## [Work item]
Gather every line below where "crest" appears.

[Dataset excerpts]
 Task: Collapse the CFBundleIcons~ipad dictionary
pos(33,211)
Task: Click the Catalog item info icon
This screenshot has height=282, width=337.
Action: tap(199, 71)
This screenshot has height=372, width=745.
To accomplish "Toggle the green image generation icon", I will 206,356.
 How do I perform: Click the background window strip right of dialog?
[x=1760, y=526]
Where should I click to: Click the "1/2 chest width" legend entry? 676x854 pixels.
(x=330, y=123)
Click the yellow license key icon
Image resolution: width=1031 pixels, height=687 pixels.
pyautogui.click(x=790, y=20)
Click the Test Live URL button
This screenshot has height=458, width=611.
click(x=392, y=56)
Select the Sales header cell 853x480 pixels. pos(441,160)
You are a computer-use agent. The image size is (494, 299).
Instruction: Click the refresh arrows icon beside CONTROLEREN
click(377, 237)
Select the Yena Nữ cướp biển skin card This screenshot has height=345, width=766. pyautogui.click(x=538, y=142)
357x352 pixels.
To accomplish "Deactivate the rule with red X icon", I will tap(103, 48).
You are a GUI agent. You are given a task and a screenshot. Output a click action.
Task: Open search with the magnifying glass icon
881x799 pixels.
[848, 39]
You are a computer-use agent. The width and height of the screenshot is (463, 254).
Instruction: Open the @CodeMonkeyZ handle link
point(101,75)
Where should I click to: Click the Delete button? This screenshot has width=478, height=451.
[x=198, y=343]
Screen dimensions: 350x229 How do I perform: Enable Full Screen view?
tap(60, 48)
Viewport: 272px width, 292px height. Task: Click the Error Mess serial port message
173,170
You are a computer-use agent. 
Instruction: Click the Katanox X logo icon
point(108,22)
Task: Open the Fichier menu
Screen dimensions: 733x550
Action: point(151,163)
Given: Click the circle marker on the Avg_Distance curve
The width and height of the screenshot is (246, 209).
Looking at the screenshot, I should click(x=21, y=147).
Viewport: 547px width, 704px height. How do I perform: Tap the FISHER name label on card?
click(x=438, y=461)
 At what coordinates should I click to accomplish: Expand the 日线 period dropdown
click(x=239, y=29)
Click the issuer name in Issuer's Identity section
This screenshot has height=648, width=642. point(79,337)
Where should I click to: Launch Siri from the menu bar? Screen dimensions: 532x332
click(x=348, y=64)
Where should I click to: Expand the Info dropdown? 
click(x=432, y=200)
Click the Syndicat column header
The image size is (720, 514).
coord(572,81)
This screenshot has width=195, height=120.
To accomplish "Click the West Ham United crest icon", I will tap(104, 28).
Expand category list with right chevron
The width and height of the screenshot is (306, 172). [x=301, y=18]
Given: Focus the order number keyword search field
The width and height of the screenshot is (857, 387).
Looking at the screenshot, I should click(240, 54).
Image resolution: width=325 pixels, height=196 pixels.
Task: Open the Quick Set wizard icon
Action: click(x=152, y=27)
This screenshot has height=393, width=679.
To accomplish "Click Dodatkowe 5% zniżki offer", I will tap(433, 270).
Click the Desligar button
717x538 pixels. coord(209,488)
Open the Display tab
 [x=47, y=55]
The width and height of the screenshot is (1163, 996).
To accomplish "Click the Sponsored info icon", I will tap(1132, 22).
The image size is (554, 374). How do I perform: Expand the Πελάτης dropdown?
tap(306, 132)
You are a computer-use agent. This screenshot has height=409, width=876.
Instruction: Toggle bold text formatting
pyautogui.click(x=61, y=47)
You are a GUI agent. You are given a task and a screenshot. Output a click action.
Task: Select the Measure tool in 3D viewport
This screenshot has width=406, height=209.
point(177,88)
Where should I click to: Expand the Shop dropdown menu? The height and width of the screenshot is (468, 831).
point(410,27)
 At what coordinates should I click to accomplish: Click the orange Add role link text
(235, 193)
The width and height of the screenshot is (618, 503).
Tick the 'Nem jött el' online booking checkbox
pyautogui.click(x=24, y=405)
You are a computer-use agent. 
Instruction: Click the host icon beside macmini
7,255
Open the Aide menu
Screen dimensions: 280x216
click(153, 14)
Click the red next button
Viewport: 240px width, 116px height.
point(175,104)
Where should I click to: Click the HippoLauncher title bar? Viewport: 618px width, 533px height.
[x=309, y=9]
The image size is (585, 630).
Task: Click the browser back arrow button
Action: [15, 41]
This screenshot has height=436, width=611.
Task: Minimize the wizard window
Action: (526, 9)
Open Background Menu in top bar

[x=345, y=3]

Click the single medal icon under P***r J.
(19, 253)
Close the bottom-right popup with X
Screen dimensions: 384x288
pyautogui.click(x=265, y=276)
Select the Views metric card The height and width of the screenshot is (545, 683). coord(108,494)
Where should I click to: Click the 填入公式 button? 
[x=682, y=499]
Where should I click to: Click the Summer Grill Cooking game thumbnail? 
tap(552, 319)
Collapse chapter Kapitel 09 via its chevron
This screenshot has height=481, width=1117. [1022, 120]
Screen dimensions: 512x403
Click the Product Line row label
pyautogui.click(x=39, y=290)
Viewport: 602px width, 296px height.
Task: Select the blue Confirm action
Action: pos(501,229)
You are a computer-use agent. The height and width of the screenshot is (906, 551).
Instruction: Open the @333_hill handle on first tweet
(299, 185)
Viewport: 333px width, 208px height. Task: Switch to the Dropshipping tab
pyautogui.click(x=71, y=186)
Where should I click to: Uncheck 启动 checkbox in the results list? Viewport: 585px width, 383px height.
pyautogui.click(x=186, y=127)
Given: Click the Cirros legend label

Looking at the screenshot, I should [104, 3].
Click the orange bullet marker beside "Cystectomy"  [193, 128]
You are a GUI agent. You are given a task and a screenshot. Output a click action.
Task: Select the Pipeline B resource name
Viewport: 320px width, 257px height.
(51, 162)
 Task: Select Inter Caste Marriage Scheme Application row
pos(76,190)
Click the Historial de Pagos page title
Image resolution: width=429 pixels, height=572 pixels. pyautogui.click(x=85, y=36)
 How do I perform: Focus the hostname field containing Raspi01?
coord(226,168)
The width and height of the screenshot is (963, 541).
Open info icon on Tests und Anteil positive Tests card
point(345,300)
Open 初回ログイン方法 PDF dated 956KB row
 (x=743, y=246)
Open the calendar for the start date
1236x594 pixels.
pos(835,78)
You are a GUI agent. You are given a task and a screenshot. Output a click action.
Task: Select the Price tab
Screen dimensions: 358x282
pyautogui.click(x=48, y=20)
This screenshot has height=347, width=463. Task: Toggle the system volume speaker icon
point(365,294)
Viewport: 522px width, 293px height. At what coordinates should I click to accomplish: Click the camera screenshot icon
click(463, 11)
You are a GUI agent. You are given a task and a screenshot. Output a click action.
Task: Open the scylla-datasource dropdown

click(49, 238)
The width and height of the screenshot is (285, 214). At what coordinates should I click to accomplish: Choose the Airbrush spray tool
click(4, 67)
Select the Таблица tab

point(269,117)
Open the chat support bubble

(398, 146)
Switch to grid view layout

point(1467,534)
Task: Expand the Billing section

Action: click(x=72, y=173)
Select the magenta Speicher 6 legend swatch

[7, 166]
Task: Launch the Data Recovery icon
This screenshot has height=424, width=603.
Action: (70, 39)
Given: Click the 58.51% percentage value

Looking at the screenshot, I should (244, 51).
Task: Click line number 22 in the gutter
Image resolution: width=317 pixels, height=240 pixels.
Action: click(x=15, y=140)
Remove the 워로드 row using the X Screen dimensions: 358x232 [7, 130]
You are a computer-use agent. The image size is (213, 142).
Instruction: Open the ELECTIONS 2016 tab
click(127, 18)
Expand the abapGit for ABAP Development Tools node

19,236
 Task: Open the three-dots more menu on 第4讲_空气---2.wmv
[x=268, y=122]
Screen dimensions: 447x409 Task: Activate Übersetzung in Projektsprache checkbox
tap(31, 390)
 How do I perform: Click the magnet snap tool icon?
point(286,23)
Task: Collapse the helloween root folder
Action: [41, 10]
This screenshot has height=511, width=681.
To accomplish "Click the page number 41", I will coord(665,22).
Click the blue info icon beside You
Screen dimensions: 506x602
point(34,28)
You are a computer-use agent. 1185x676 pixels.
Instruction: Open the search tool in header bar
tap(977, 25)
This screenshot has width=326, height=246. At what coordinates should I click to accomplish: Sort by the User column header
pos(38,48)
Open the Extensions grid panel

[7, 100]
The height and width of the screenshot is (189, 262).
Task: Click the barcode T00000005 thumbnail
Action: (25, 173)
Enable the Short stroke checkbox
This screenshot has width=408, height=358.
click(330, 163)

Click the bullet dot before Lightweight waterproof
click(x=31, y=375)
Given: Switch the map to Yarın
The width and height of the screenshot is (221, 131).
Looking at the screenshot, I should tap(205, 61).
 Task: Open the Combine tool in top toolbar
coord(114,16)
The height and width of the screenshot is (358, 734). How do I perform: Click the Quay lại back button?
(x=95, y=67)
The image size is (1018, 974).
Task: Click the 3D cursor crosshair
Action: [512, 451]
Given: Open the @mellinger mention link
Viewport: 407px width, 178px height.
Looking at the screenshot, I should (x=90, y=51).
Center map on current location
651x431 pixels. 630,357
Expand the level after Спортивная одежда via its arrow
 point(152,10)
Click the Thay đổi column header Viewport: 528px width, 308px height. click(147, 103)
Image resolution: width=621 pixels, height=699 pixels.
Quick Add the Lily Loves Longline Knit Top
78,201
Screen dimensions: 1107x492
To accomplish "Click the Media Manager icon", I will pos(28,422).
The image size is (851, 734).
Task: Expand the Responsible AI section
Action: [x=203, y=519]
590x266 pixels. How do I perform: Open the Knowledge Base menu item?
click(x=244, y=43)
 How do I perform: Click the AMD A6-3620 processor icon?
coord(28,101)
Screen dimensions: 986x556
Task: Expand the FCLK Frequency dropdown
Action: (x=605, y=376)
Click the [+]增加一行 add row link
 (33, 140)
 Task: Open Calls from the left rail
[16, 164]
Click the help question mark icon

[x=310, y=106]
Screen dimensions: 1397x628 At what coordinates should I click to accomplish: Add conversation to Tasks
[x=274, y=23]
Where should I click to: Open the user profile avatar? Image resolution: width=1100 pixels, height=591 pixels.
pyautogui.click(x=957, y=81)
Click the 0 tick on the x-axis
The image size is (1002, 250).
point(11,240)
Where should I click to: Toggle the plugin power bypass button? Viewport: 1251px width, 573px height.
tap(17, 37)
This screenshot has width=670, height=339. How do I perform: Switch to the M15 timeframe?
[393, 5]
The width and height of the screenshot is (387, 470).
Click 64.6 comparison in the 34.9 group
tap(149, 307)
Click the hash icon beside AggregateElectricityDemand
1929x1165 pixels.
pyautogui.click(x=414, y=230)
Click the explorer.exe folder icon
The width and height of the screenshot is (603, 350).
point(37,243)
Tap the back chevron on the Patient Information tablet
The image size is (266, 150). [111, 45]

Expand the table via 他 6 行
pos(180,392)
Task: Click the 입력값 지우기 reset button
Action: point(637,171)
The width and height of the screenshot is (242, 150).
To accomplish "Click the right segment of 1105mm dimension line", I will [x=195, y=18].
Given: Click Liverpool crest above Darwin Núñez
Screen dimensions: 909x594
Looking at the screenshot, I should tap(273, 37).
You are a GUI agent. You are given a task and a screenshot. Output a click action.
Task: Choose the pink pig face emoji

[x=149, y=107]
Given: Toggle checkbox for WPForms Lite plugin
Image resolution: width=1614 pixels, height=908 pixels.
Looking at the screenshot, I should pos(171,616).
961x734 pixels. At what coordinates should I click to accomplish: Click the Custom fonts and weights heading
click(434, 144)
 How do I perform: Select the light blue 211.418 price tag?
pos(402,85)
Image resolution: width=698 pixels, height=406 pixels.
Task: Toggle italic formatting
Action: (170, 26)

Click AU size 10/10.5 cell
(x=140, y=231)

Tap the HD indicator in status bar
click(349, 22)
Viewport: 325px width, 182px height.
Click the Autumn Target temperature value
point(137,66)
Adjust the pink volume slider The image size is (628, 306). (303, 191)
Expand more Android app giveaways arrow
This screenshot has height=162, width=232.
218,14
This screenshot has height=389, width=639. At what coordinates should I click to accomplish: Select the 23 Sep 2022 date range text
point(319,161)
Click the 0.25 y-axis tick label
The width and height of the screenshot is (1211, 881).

## [Problem solution]
To accomplish "Click the West Ham United crest icon", I will tap(104, 28).
Given: Click Liverpool crest above Darwin Núñez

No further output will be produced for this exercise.